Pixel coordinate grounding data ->

++++++++++++++++++++

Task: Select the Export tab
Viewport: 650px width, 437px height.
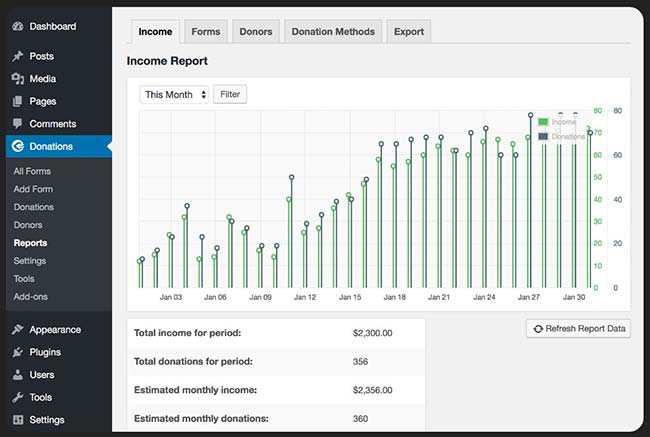Action: [x=408, y=32]
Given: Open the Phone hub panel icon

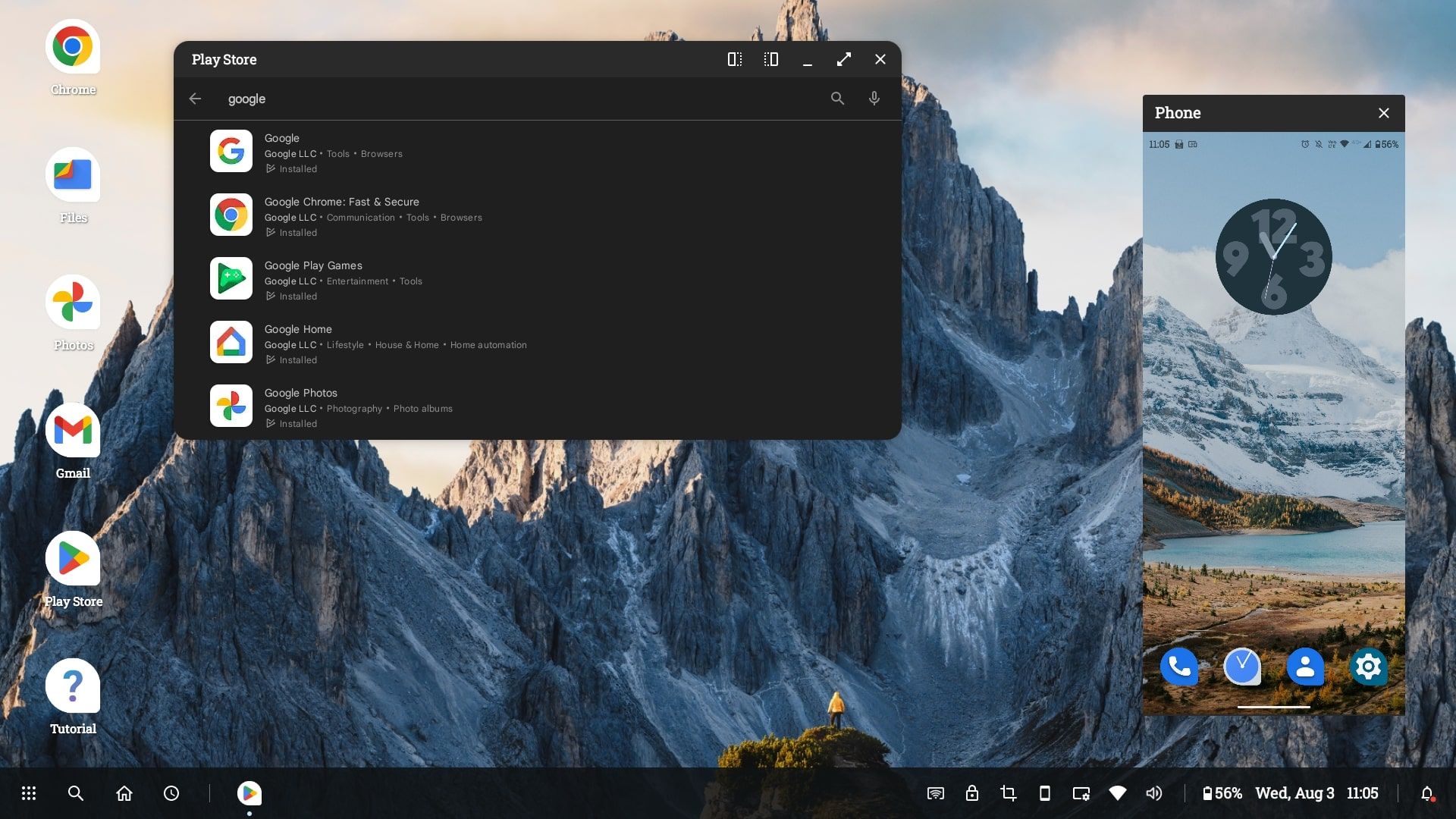Looking at the screenshot, I should [x=1043, y=793].
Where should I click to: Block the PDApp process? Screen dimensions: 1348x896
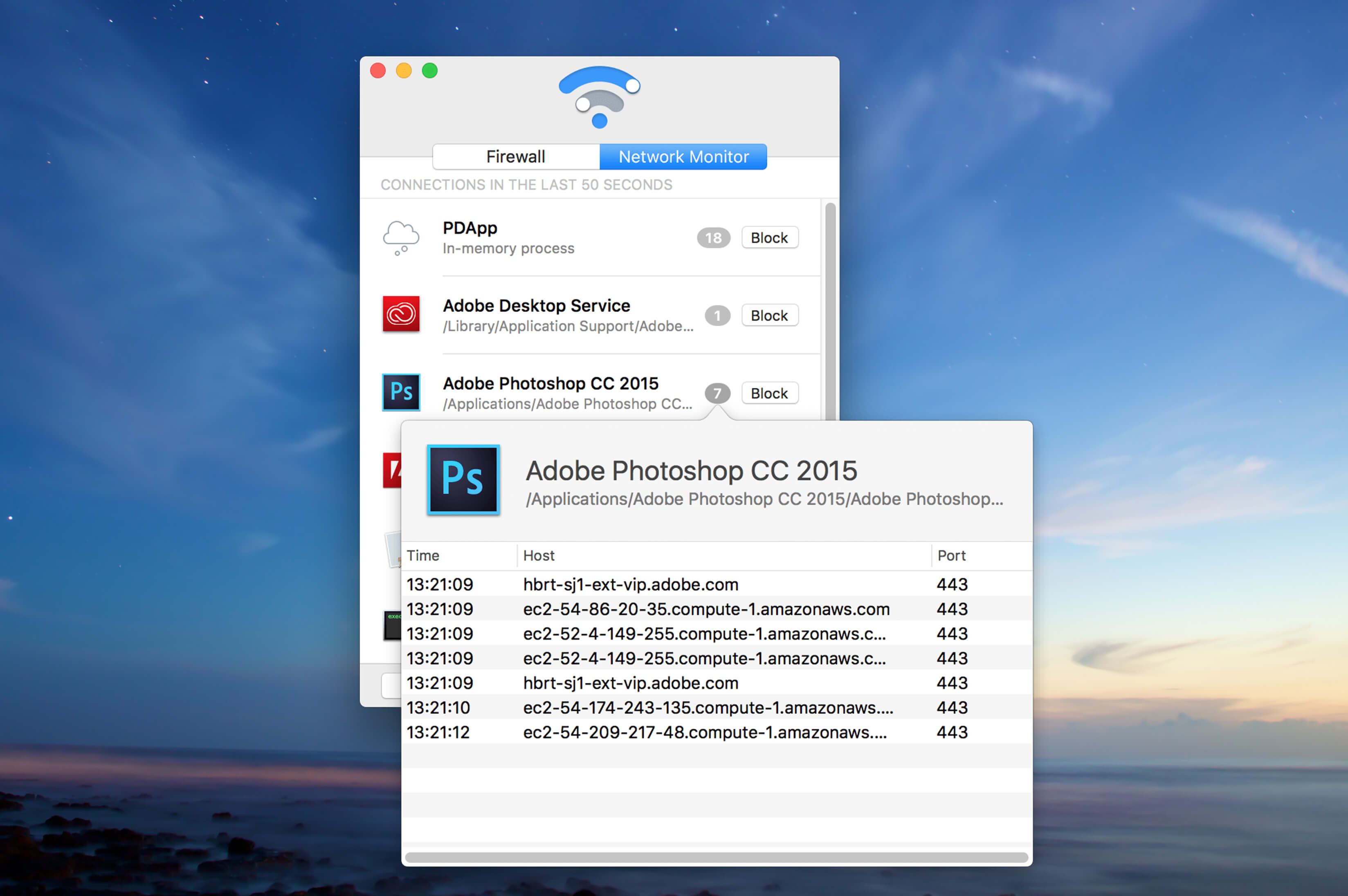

++++++++++++++++++++

Task description ->
The answer must be an exact copy of the lines from the one containing "Given: Open the Phone hub panel icon" through the last line of the records, with no pictures included.

Exercise result ->
Given: Open the Phone hub panel icon

Looking at the screenshot, I should [x=1043, y=793].
Where should I click to: Block the PDApp process? Screen dimensions: 1348x896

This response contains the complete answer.